#### Instructions
1. In the interview about being detained in China, rewrite everything from "Just this year, my" down to "with my luggage.", swapping "luggage" for "baggage".
2. Continue the interview about being detained in China from the point where it stops.

#### Page excerpt

==================================================

Liberty Times: Could you explain in detail how you were detained in China?
Bruce Chung (鍾鼎邦): I have relatives in China and I had made multiple visits to see them prior to 2003. After I joined the Falun Gong in 2003 I helped to ship equipment capable of hijacking Chinese TV signals, I felt that it was no longer safe for me to visit China.
Just this year, my late father’s former wife said she missed me very much and asked me to visit. I thought that given the fact that it had been many years since I had shipped the equipment things should have died down a bit, so I agreed to go. I did not expect such an event to occur.
Photo: Chang Chia-ming, Taipei Times
I arrived in Jiangxi Province’s Ganzhou in mid-June and after my trip was over, I was ready to board a plane to Shenzhen in order to catch a flight to Hong Kong and from there to travel back to Taiwan when I was stopped by airport personnel who said there were issues with my luggage.
They took me into a room occupied by seven or eight personnel from the Ganzhou branch of the Ministry of State Security. They simply told me that I had done things to endanger national security and were taking me away.
Despite telling them such an action was akin to kidnapping and is forbidden, they still took me to the ministry’s Ganzhou reception center where I was kept under surveillance for 53 days until I was allowed to return to Taiwan.

==================================================

#### Listed records
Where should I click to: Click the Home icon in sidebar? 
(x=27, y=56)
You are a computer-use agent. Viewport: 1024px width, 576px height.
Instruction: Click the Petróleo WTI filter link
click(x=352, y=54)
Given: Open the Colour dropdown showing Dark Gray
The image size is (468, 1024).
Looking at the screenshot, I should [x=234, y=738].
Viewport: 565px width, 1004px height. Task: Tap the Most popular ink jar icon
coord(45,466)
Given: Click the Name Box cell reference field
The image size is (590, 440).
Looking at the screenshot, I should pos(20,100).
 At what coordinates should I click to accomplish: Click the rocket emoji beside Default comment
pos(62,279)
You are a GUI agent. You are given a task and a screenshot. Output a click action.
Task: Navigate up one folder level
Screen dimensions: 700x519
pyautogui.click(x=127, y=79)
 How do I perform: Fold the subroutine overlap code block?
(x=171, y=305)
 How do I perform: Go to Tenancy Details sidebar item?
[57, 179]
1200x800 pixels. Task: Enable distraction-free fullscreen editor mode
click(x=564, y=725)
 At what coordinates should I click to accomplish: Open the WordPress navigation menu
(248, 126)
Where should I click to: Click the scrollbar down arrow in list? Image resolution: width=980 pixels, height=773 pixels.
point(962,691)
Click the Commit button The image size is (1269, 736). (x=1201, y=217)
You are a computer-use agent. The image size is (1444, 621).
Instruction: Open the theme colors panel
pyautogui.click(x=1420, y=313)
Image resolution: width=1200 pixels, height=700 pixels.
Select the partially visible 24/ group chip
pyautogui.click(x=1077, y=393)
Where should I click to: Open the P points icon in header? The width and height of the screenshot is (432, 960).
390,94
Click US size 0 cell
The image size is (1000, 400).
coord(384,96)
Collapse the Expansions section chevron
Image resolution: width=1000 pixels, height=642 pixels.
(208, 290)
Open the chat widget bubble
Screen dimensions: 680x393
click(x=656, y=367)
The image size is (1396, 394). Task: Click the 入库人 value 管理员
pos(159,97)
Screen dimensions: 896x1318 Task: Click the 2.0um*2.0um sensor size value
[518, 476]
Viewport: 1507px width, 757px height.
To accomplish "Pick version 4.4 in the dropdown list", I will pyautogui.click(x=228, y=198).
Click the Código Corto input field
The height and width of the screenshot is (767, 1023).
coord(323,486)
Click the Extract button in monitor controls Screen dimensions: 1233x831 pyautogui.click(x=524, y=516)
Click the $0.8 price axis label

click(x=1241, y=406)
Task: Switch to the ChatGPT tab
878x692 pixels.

==================================================

#### Task-by-task results
1.
Just this year, my late father’s former wife said she missed me very much and asked me to visit. I thought that given the fact that it had been many years since I had shipped the equipment things should have died down a bit, so I agreed to go. I did not expect such an event to occur.
Photo: Chang Chia-ming, Taipei Times
I arrived in Jiangxi Province’s Ganzhou in mid-June and after my trip was over, I was ready to board a plane to Shenzhen in order to catch a flight to Hong Kong and from there to travel back to Taiwan when I was stopped by airport personnel who said there were issues with my baggage.

2.
On the first day, I demanded to see my lawyer and told the ministry personnel to contact my family and tell them where I was being held, but when they refused to heed my demands and did not offer any legal assistance, I sought to express my protest through a hunger strike.
I was finally able to meet with my niece from Ganzhou on the second day. However, they also agreed that night to let me call Taiwan and inform my family where I had been taken.
Despite this concession, for the duration of the period afterward and even during long hours of questioning, there were no lawyers present.
At the reception center, ministry personnel divided themselves into five shifts per day, with two people on each shift monitoring me. This surveillance continued into the night and I was told I was not to lock the door when I was bathing or using the toilet.
Though they did not physically hurt me during their questioning, there were other measures. For instance, they originally gave me a chair with a seated back, but after I refused to answer their questions, they brought in a stool. After they changed the chair, a large man — who exuded aggression — rushed in and threatened that if I continued to act like this, they could worsen my accommodation and treatment.
They hauled me off for questioning a lot and sometimes I would be in a room for seven to eight hours. I did not cooperate at first, but an interrogator once said that another team was waiting outside and was poised to enter the cell.
One of them said: ‘If there are no results from our more humane methods of questioning, I think you can imagine what would ensue, Mr Chung.’
LT: China has accused you through Xinhua news agency of gathering classified documents and inciting Chinese civilians to destroy broadcasting equipment over the past 9 years. Is there any truth in these claims?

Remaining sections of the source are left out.